The Railway Procurement Agency of Ireland has appointed a consortium comprising City law firm Masons and KPMG to advise it on the first phase of the 7.2 billion (4.5 billion) Dublin Metro public private partnership, Ireland's largest ever PPP project and one of the biggest world-wide.

The consortium fended off competition including Freshfields Bruckhaus Deringer, Clifford Chance, Simmons & Simmons, Ashurst Morris Crisp, and Irish firms McCann FitzGerald and Arthur Cox.

First Title, the UK arm of US title insurance giant First American, has begun setting up a panel to handle bulk due diligence work for two new products: one offering title insurance for commercial property portfolios, and a similar service providing more detailed search and examination of occupational leases.

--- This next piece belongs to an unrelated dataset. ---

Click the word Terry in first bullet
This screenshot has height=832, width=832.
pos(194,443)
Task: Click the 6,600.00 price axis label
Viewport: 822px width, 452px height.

Manchester firm Halliwell Landau, East Anglian practice Mills & Reeve, and Scottish firms Boyds and MacRoberts have so far joined the panel, with terms still being agreed with two more firms.

Another three have expressed interest.

First Title approached firms it felt could cope with the scale of the work and has emphasised that it is not a closed panel.

US law firm Paul Hastings Janofsky & Walker is the new service's first customer.

City firm Norton Rose has picked up a new client in the shape of Global Energy Development, which it steered through its recent flotation on the Alternative Investment Market, one of the first by a company in the Latin American oil and gas sector.

Nabarro Nathanson has gone into partnership with Essex County Council after a tendering process.

Nabarros has preferred supplier status for major projects such as the outsourcing of learning services and private finance initiatives.

West country firm Bevan Ashford has joined Plymouth City Council's debt recovery panel, and also secured the reserve position as preferred second-choice solicitors for Camden Borough Council's debt recovery work.

Moon Beever retained the top spot after a re-tender.

Also in the south-west, a recommendation from accountants has seen Plymouth-based Foot Anstey Sargent complete its first deal for Gloucestershire company Ringpress Books, handling the demerger and sale of its Pet Books Publishing arm to Lawrence Plc, advised by City firm Stephenson Harwood.